We find diverse moles (Talpidae) and shrews (Soricidae), including good material of some taxa, a diversity that correlates with moist, mild conditions. One Pliocene genus, Desmana , is aquatic. Hedgehogs (Erinaceus) are in evidence since late in the Pliocene. Two families of bats are present, but Chiroptera are terribly under-represented. Ochotonid and leporid Lagomorpha are well represented by jaw and some cranial material. Two or three pikas (Ochotonidae) co-occur in the Pliocene of Yushe Basin, and at least three leporid genera co-occur in that epoch. Pleistocene loess yields Ochotonoides, Ochotona, and Lepus .

Squirrels are diverse, if under-represented, and there is good fossil material of the flying squirrel Pliopetaurista . This genus plus Hylopetes and the tree squirrel Sciurus imply some tree cover. So, too, the birchmouse Sicista , and possibly Lophocricetus indicate woodlands, but the jerboa Dipus indicates open terrain.
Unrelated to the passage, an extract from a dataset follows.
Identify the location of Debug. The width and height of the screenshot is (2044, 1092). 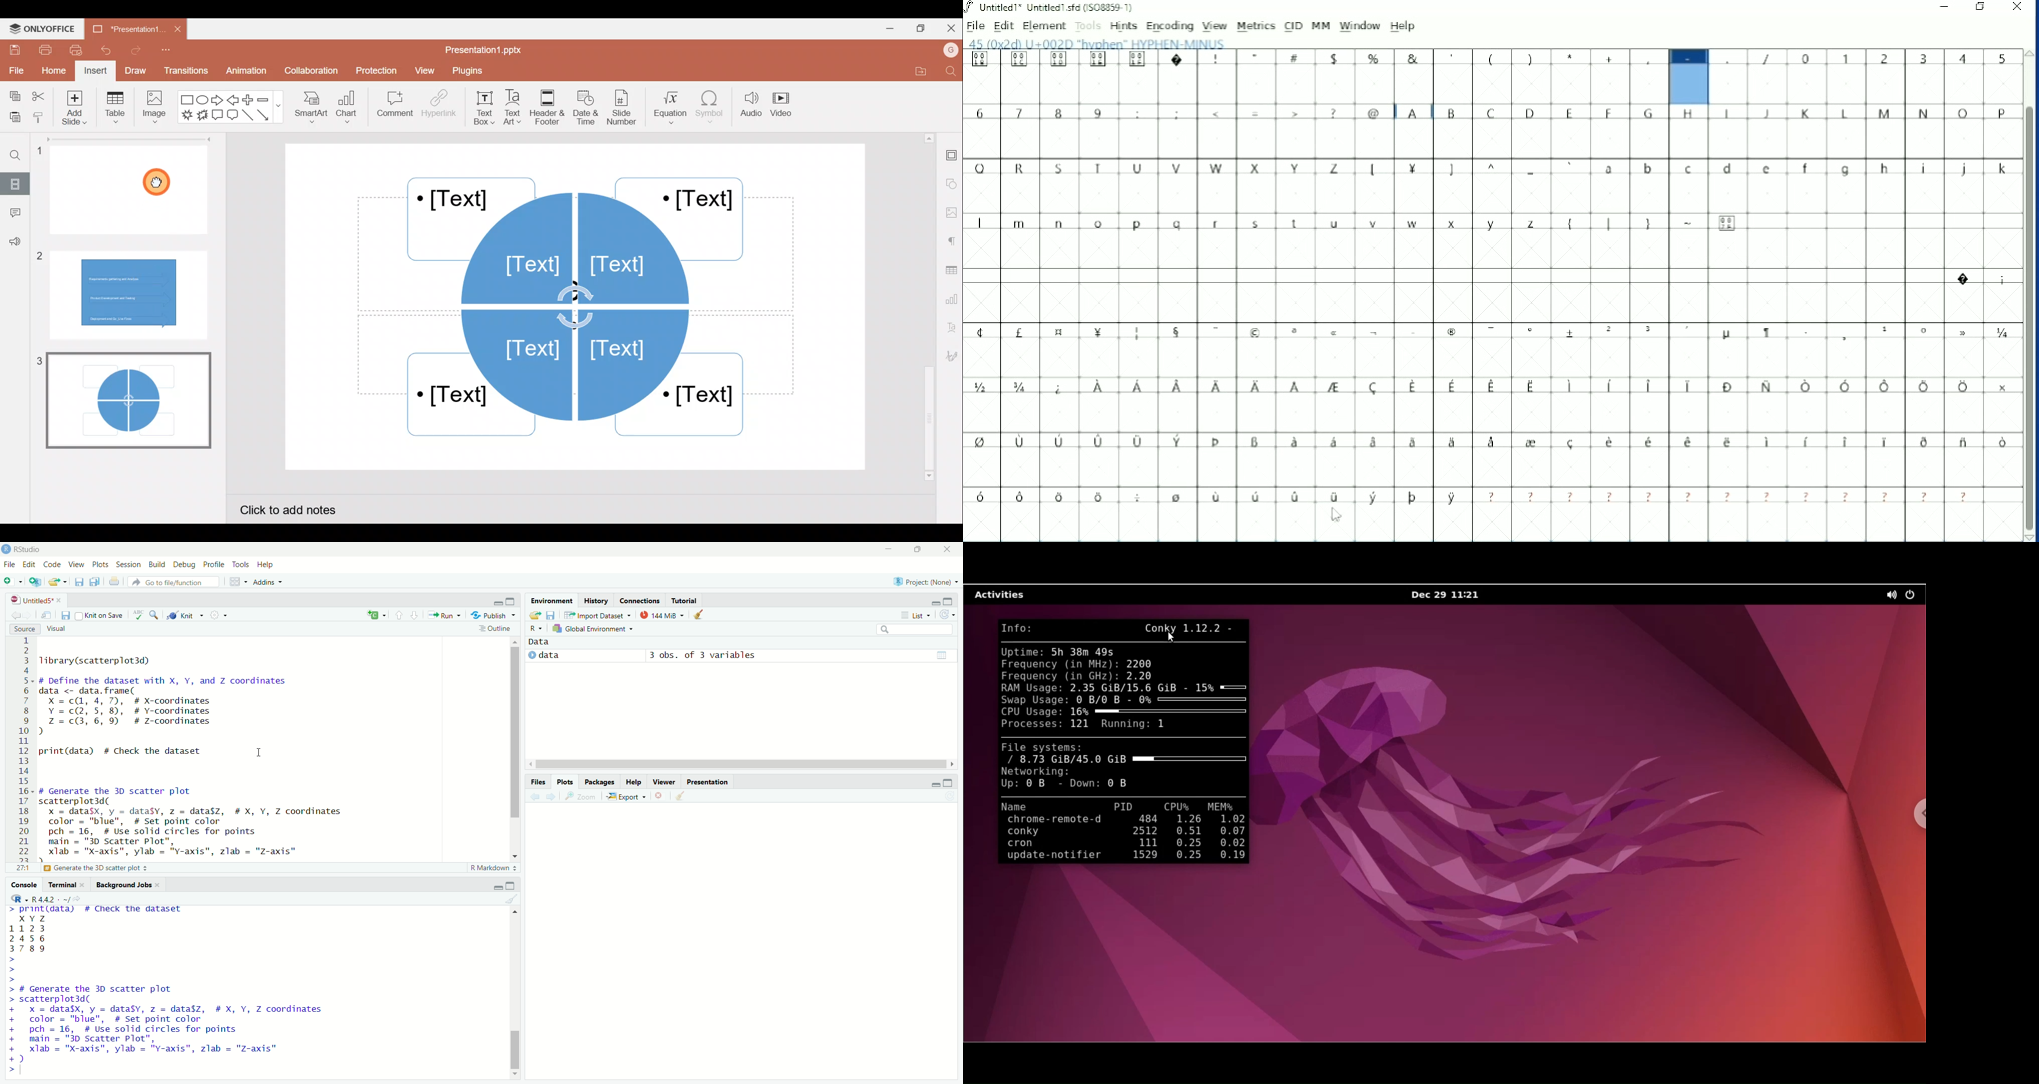
(186, 565).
The dormouse Myomimus is not arboreal but suggests thick vegetation, as does the chipmunk Tamias and the large body-size porcupine, Hystrix.

Bamboo rats prefer moist conditions and adequate vegetation to support fossorial life. A smaller species appears in the late Miocene and the larger Brachyrhizomys shansius typifies the Pliocene of Yushe. Two lineages of beavers coexist through the late Miocene and Pliocene. Both appear to be aquatic lineages. The larger body-size genus Trogontherium is the sole beaver of the Pleistocene. In contrast to these indicators of moist to aquatic conditions, the diverse zokors indicate nearby open terrain. They diversify endemically and species appear to have restricted distributions.
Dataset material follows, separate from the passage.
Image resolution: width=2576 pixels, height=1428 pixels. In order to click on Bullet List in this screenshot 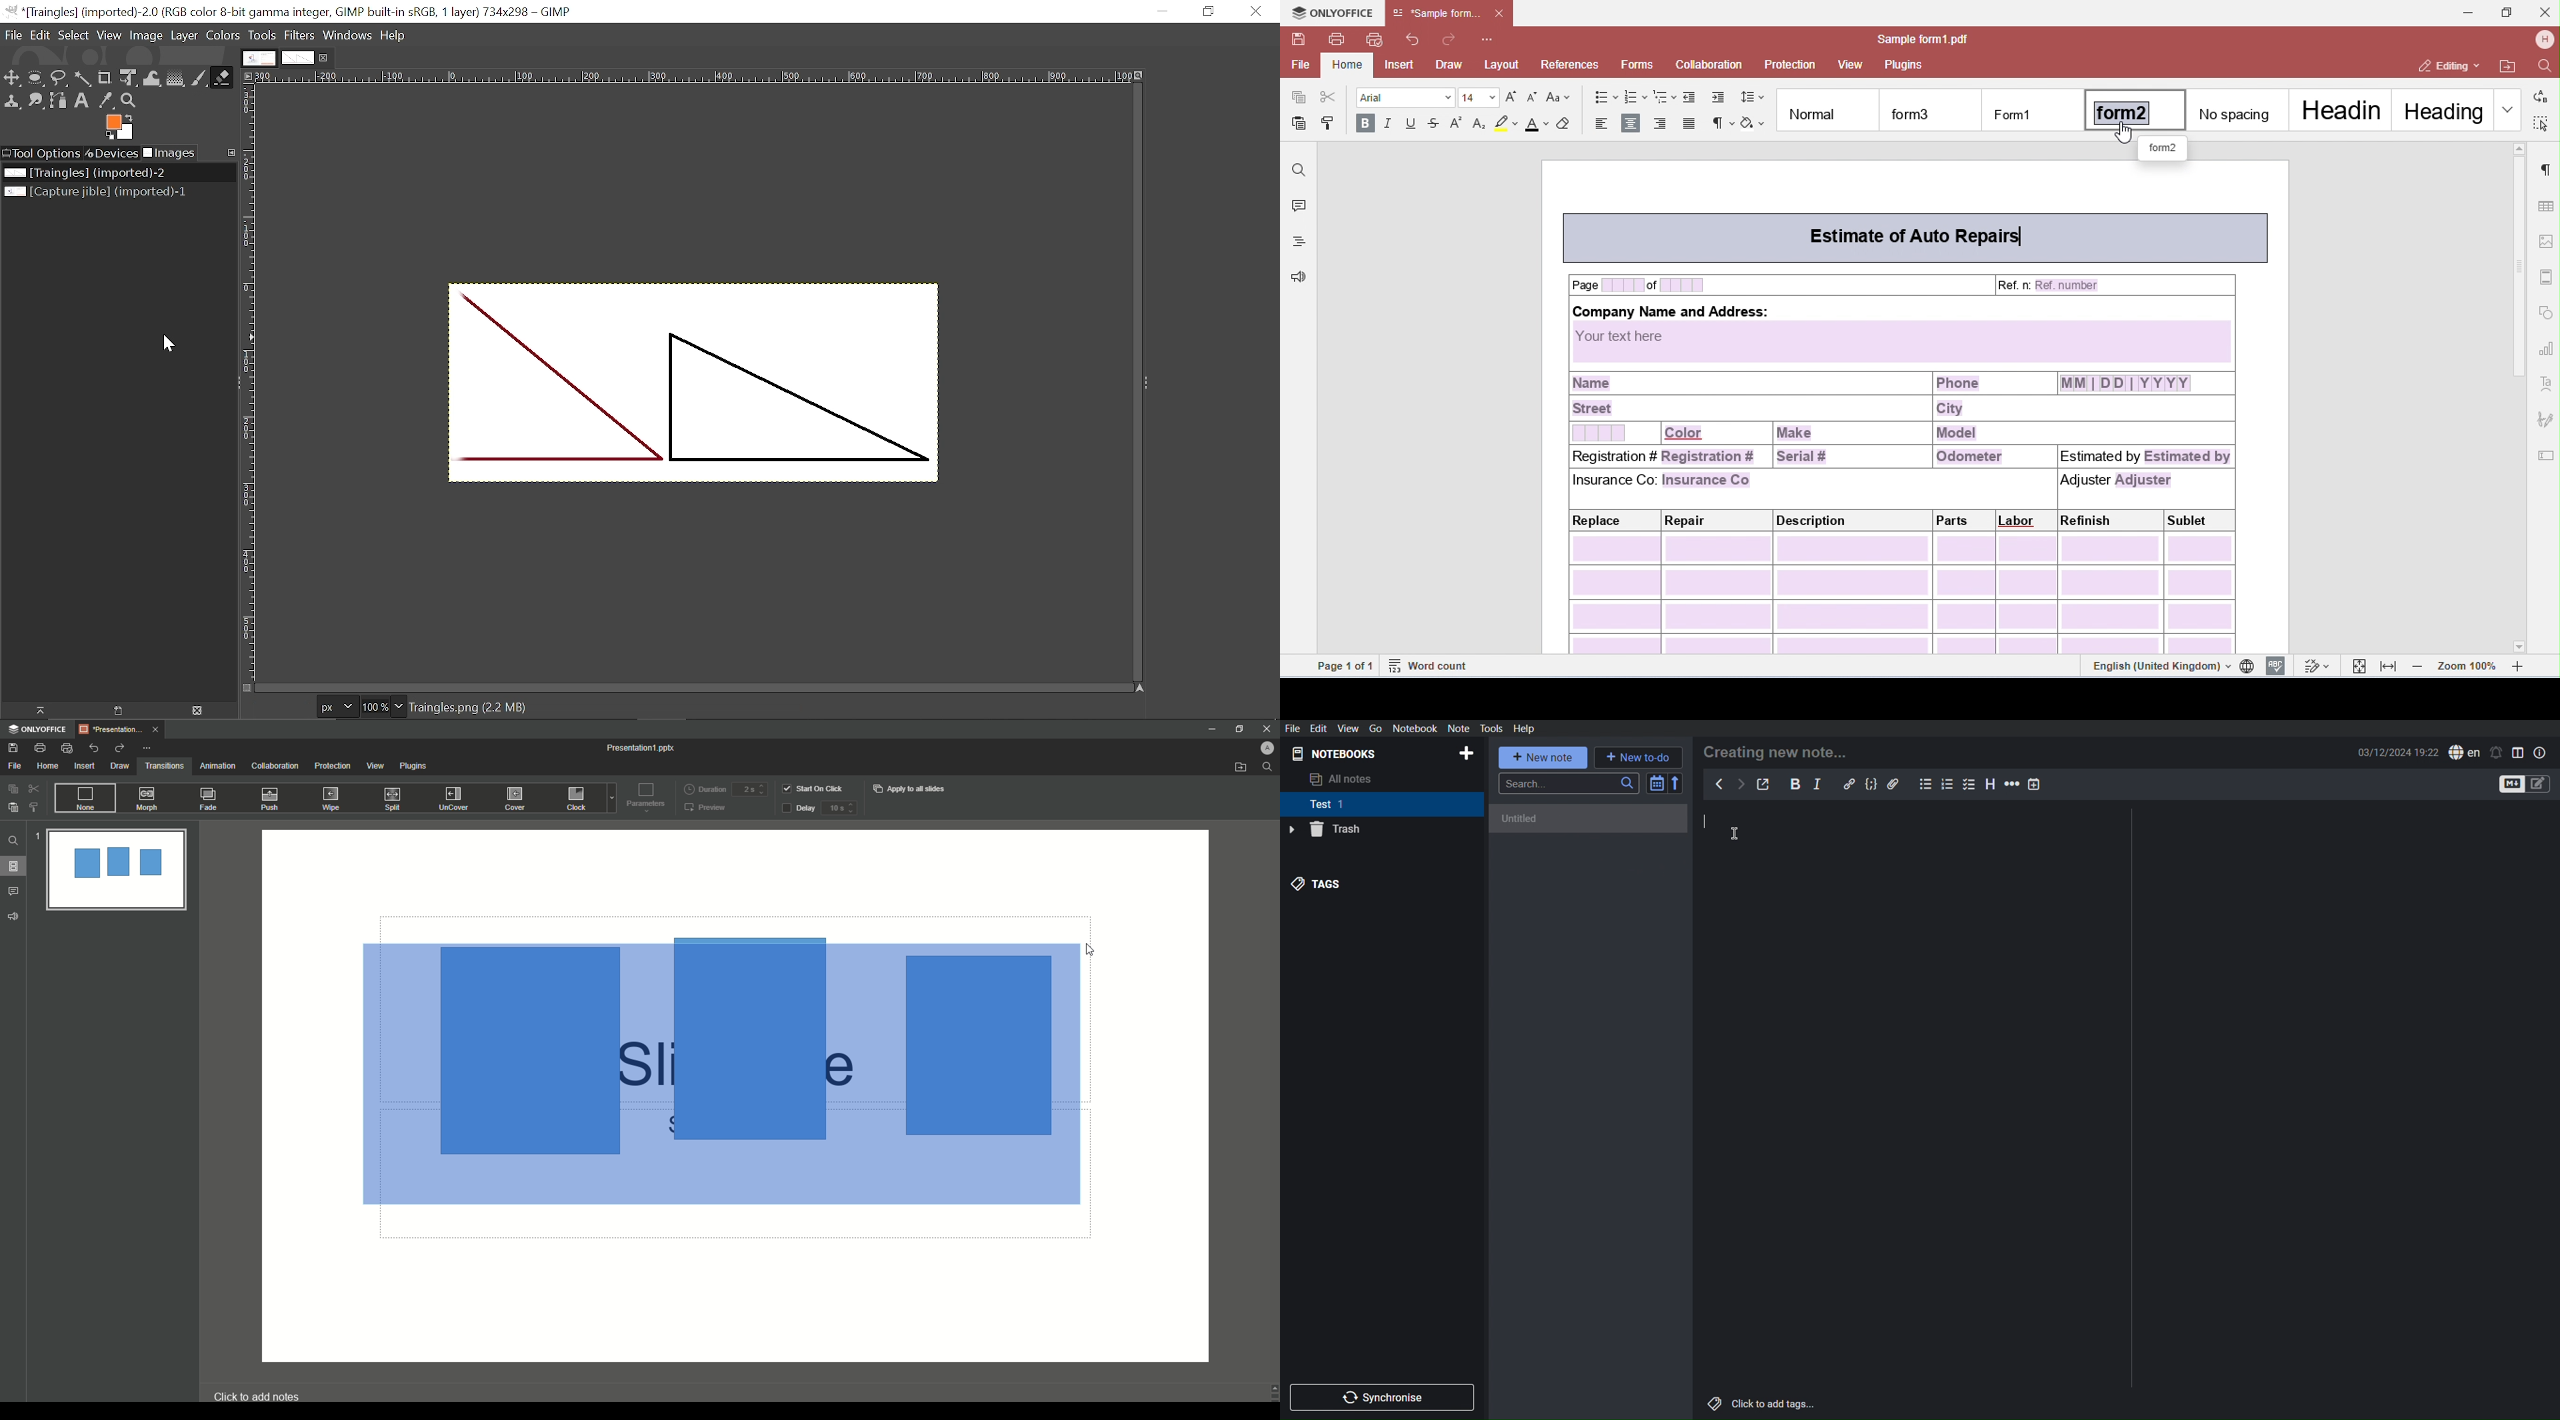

The extinct gerbil lineage Pseudomeriones accents the late Miocene fauna of Yuncu and Tancun subbasins. Fossils are clearly lower-crowned than Pseudomeriones abbreviatus and all but one worn specimen are older than 6 Ma. P. abbreviatus has been described from the Pliocene of Zhangcun subbasin. The Pseudomeriones lineage shows increasing hypsodonty , the earlier late Miocene fossils of Yushe Basin representing P. latidens. Latest Miocene Pseudomeriones, as at Ertemte, is the higher crowned P. abbreviatus. Being extinct, we do not know the environmental indications for Pseudomeriones , but modern gerbils indicate open conditions. The diverse hamsters (Cricetinae) also suggest open conditions, and occur in all Yushe formations.

Arvicolinae appear in the Pliocene, first the Germanomys lineage at 4.7 Ma, and then early Mimomys at 4.3 Ma. Germanomys disappears in the late Pliocene, but Arvicolini dominate Pleistocene microfaunas. Although we do not know the habitat preferences of Germanomys , and generally we reconstruct mild, moist conditions in the Pliocene of Yushe, we think of Mimomys and allied arvicolines as indicators of lower mean annual temperature. This is likely the climate by Pleistocene time, when we see considerable faunal turnover.

The Murinae are successful and dominant in the Pliocene of Yushe. Early genera would be consistent with warm conditions, if their close relatives are taxa of South Asian distribution, as is thought to be the case. Other terminal Miocene and Pliocene murine genera of Yushe Basin show wide Palaearctic distribution at more temperate latitudes. The hamsters, mice, and arvicolines also suggest wide dispersal with limited geographic barriers, and partly open habitat perhaps under cooling climatic conditions. Later species of these and other groups appear to be closely related to living species in the region.

Concerning small mammals in general, an ecological scenario emerges indicating well-watered, mild habitat with patchy woodlands and open terrain for the Miocene and Pliocene of Yushe Basin. In addition to several taxa that are likely aquatic or arboreal, some species suggest open, seasonally dry habitat. Yushe Basin provided an enclave of favorable habitat, likely without the extremes of more continental interior settings, and stability since the late Miocene supported a Pliocene Yushe chronofauna for the small mammals. Yushe Basin assemblages of eastern Shanxi Province may be seen as documenting the history of a late Neogene woodland fauna, contrasting with drier contemporary faunas of the interior, in affirmation of the late Miocene variation in faunal assemblages reconstructed by Kurtén (1952).